(Records)
%%
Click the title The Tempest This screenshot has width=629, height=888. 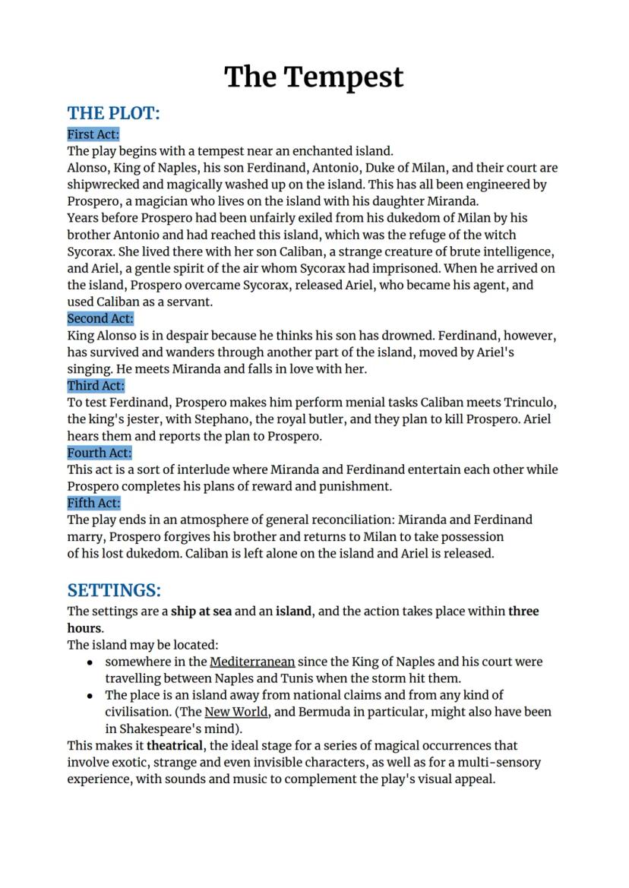pos(314,77)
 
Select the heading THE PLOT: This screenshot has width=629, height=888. pos(114,113)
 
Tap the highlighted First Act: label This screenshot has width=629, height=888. pos(93,134)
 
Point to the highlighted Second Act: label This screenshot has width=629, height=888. pos(100,318)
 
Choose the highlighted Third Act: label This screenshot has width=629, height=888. pos(96,385)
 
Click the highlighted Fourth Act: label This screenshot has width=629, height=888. pos(100,453)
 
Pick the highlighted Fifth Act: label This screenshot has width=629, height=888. pos(93,503)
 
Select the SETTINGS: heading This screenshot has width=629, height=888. pos(114,590)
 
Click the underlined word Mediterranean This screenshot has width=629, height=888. pos(252,662)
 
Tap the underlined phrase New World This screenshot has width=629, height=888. pos(236,712)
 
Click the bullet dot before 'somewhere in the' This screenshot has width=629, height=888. pos(90,662)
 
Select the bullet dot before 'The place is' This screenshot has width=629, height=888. pos(90,696)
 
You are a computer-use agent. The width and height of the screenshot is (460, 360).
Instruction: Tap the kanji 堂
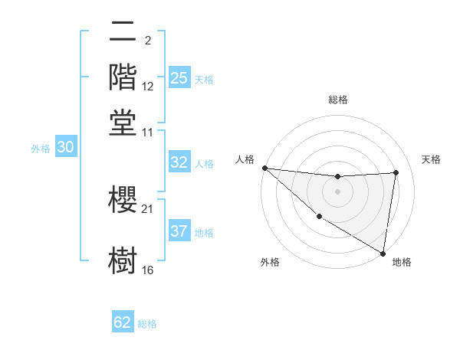(x=123, y=122)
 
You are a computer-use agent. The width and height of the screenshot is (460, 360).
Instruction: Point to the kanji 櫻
(x=123, y=200)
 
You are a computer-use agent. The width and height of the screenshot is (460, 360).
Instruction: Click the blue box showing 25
(x=179, y=77)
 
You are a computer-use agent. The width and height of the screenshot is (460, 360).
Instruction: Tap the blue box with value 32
(x=179, y=162)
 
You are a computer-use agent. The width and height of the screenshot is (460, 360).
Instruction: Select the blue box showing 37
(x=179, y=231)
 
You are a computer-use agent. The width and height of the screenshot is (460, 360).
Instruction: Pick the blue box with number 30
(x=66, y=148)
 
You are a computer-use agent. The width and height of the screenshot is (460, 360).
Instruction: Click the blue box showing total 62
(x=123, y=322)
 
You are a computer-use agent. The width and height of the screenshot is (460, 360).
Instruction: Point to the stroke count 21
(x=148, y=208)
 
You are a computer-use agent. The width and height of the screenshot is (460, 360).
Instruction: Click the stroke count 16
(x=148, y=270)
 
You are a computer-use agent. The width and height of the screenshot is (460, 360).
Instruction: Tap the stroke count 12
(x=148, y=86)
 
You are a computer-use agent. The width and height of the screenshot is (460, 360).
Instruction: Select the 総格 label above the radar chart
(x=338, y=100)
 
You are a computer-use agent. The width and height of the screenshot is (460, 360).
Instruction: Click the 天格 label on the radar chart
(x=431, y=159)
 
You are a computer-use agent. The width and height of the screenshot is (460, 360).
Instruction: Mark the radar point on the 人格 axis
(x=264, y=168)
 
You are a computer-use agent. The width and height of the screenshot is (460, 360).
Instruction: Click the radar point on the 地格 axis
(x=383, y=253)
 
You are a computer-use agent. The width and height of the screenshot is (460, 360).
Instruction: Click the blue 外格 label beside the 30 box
(x=41, y=149)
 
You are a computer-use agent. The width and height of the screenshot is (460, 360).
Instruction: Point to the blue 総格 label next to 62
(x=148, y=323)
%%
Render the records as a Markdown table with columns "No." and "Record line," from the line with "Point to the highlighted" to the line with "(x=123, y=122)", skipping blank lines and leaving out the pictures.

| No. | Record line |
|---|---|
| 1 | Point to the highlighted Second Act: label This screenshot has width=629, height=888. pos(100,318) |
| 2 | Choose the highlighted Third Act: label This screenshot has width=629, height=888. pos(96,385) |
| 3 | Click the highlighted Fourth Act: label This screenshot has width=629, height=888. pos(100,453) |
| 4 | Pick the highlighted Fifth Act: label This screenshot has width=629, height=888. pos(93,503) |
| 5 | Select the SETTINGS: heading This screenshot has width=629, height=888. pos(114,590) |
| 6 | Click the underlined word Mediterranean This screenshot has width=629, height=888. pos(252,662) |
| 7 | Tap the underlined phrase New World This screenshot has width=629, height=888. pos(236,712) |
| 8 | Click the bullet dot before 'somewhere in the' This screenshot has width=629, height=888. pos(90,662) |
| 9 | Select the bullet dot before 'The place is' This screenshot has width=629, height=888. pos(90,696) |
| 10 | You are a computer-use agent. The width and height of the screenshot is (460, 360). |
| 11 | Instruction: Tap the kanji 堂 |
| 12 | (x=123, y=122) |